Officials from the Navajo Nation Division of Transportation reported the figures as part of a $320 million bonding plan drafted to fund bridges, pavement preservation projects and earth road improvements, Gallup Independent reported Tuesday.
The Navajo Nation Council's Budget and Finance Committee unanimously accepted the plan in early December and expect to distribute funds evenly to five different road-maintaining agencies, officials said.
The plan identified $1.4 billion in needs to address pavement deficiencies and $6.5 billion for upgrades to the existing roadway system, committee officials said.

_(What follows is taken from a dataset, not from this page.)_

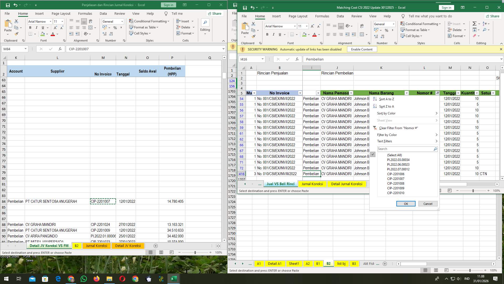The width and height of the screenshot is (504, 284).
Task: Switch to the Jurnal Koreksi sheet tab
Action: 312,184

More than 14,000 roads span across Navajo land and more than 9,000 miles (14,400 kilometers) of those roads are dirt roads owned and maintained by either the U.S. Bureau of Indian Affairs or the Navajo Nation, officials said. There are also 179 bridges; 38 are eligible for rehabilitation and 28 are eligible for replacement, officials said.
The transportation division receives about $68 million for transportation infrastructure from the Federal Highway Administration, the U.S. Department of the Interior, Navajo Nation general funds and fuel excise taxes, officials said.